Often this brilliant idea is funded by Independent Research and Development (IRAD) or other indirect funding not part of a government or commercial contract. It contains secret sauce, i.e. intellectual property, that you don’t want your competitors to have or maybe even know about. Unfortunately, your customers may also not know about your data rights and think it has all been developed under their contract dollars. This is why you need to be able to prove the design’s provenance.

Design Provenance

Some companies do a good job of assuring that design heritage is captured and they have protected their market share. Others have not and as a result they have lost all advantage in the marketplace and have eventually been driven out of a market niche through negligence. Design heritage often borrows the word “provenance.” A word many associate with the art world. 

As you implement this bright idea you see places where you can use and refine aspects of it that will give you a competitive advantage in other areas of your business. If you haven’t captured the secret sauce in your PLM/PDM system and haven’t related any developments that radiated from it you have lost the ability to prove the provenance of the later item and risk losing your IP rights. For those of you who aren’t familiar with using the term design provenance with regard to IP I’ll elaborate with an example from the A&D world.

In the 1950s and early 1960s, star trackers were an important part of early long-range ballistic missiles and cruise missiles, in the era when inertial navigation systems (INS) were not sufficiently accurate for intercontinental ranges. Companies who pioneered the capabilities of these devices often used a lot of IRAD funds to develop tracker capabilities for other missions such as in orbiting communications satellites, in daylight situations when GPS is not available, and on your telescope or camera for time lapse photography. As each new Star Tracker capability came on line in later decades it was traceable through PLM/PDM systems using metadata fields that specified the drawings from which the new design was derived. When some of these companies started selling to the government, they could prove that the design was first developed by their company, identify the IRAD effort number and thus claim limited rights on the design. This safeguard precluded it from being given to a competitor during the next phase competition to build additional units.

You can see the evolution of technologies by looking at Space Exploration Technologies (SpaceX) where the concept for proving the feasibility of re-landing a spent booster was developed with the older Grasshopper landing system and refined with the Falcon 9 landing system.

Image courtesy Kim Robertson

Design Families

We next come to design families.
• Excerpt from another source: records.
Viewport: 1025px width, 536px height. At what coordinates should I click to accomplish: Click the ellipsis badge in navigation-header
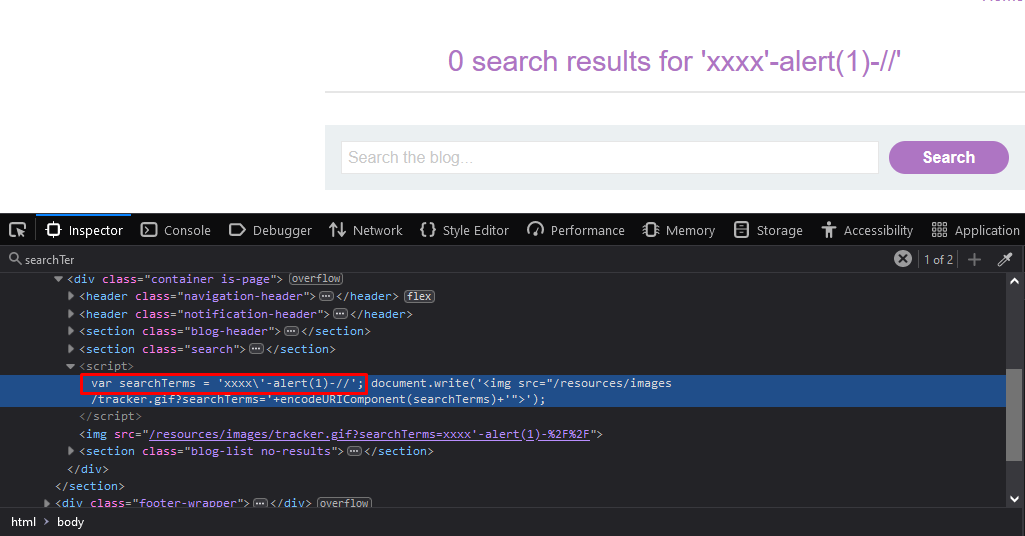coord(326,296)
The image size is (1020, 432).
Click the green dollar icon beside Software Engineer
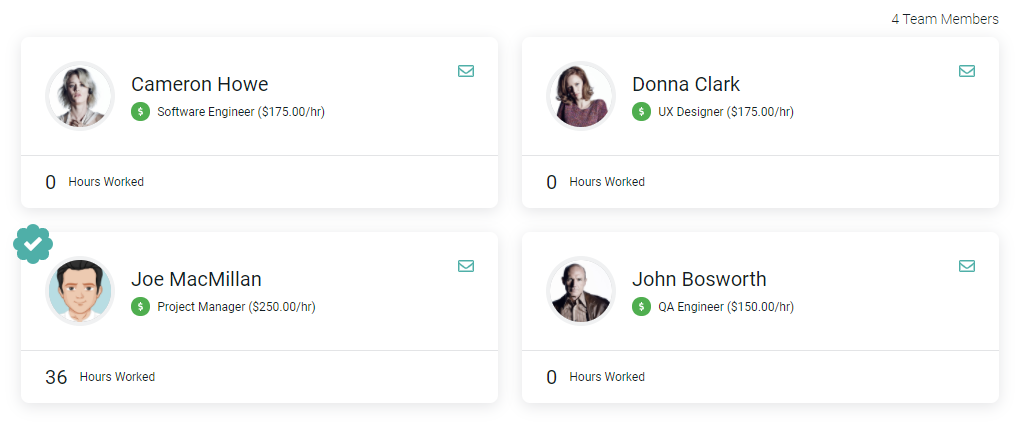(x=141, y=112)
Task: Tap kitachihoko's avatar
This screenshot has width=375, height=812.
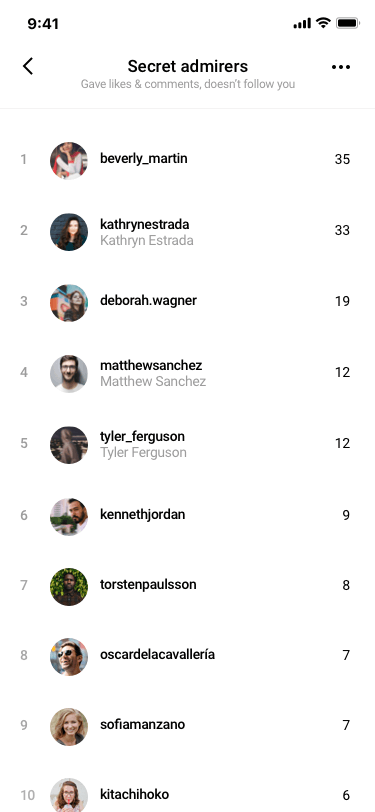Action: pos(69,795)
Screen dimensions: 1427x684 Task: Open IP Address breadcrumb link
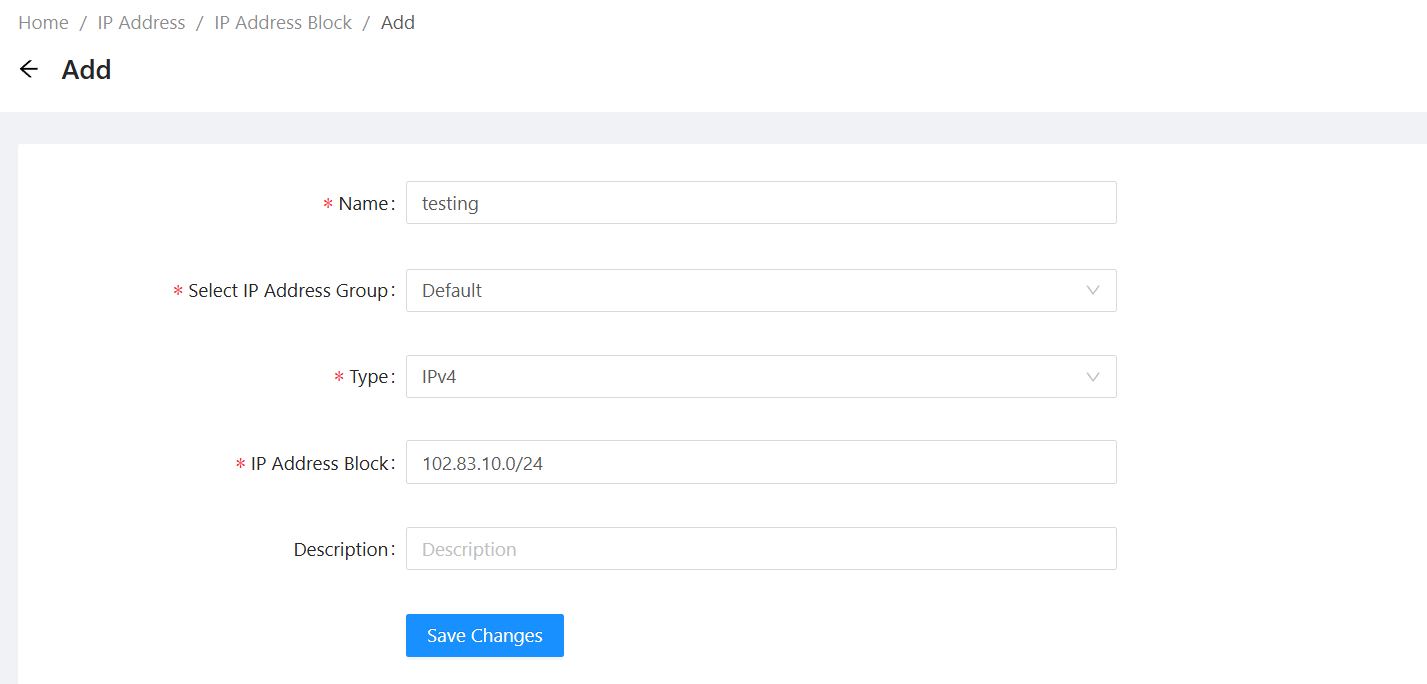click(x=141, y=22)
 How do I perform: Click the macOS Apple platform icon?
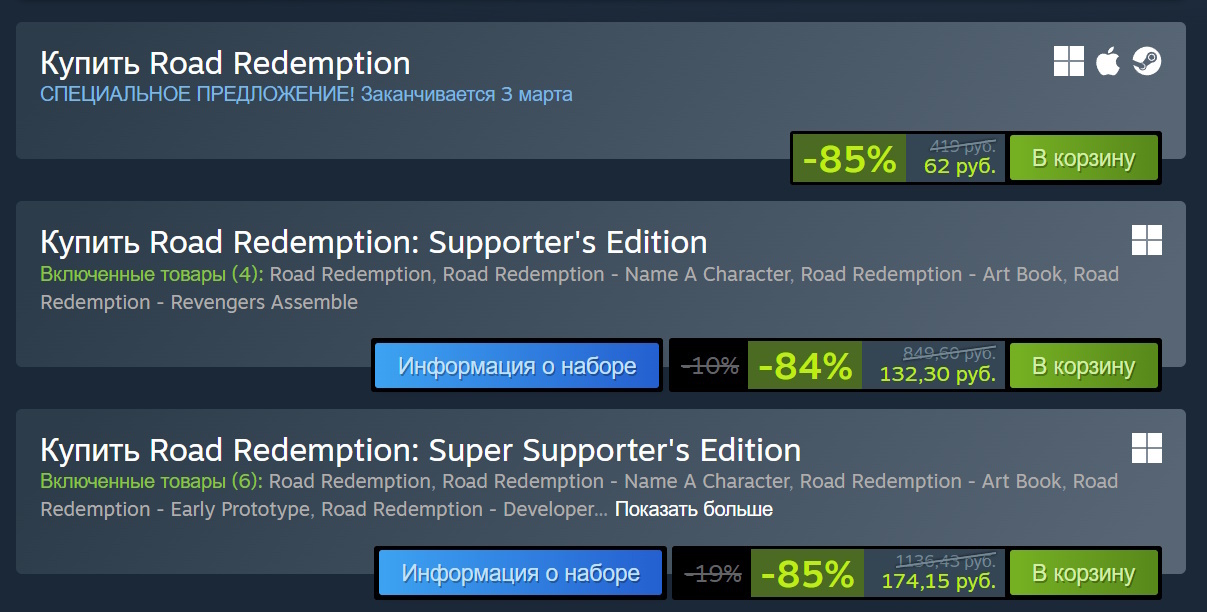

A design family is most easily illustrated by referring to its use in the automotive industry. I can buy a truck that is capable of carrying a 1,500 pound payload in single cab, dual cab, stake bed, long bed, short bed and no bed configurations. I generally can also choose the engine displacement, drive line type (2 WD, all WD or 4 WD), transmission type (manual clutch or auto box) suspension upgrades, tires, color and other standard upgrades. This all constitutes a design family. 

The earliest example of design families I became aware of is the managed configuration of the Original Dardevle® Spoons product line from Eppinger. The spoons come in a set number of standardized sizes based on a lure profile originally established in 1906 by the firm’s founder, Lou Eppinger. Lures are marketed in a variety of finishes, patterns, and pattern color combinations, including the option for consumers to customize some aspects of the design.

Image courtesy Kim Robertson

As with adaptive radiation, families of products need to be distinguishable within your PLM/PDM system. Design families appear simple in concept but can be difficult to implement if you lose track of the end goal. I say this because a truck that is capable of carrying a 1,500 pound payload is not in the same family as a truck that is capable of carrying a 2,500 pound payload. A basic rule to follow is that if the differences are more than 10% you need to consider making something a new family.

Questions to Ask

Companies like ASML, which manufactures photolithography systems for producing integrated circuits, know the As-Designed, As-Delivered, and As-Maintained configuration of well over 1,000 delivered systems. This allows them to quickly bring any one of those systems up to the current design standard when they are called to perform an upgrade. It also allows them to kit the exact parts they need when they do the service call and accurately scope and estimate changes.

Likewise, drug companies are required to know the component source of all the chemicals used to facilitate quality control. Your smart home of the future – if truly smart enough – should be able to automatically check and rectify version control and upgrade compatibility of all the Internet of Things (IoT) connected across the home without you having to throw them all out and start over again. This is one reason I can still buy an OEM replacement ignition switch for even an “unsmart” 1971 Ford E-300 van I have used for years to go fishing! 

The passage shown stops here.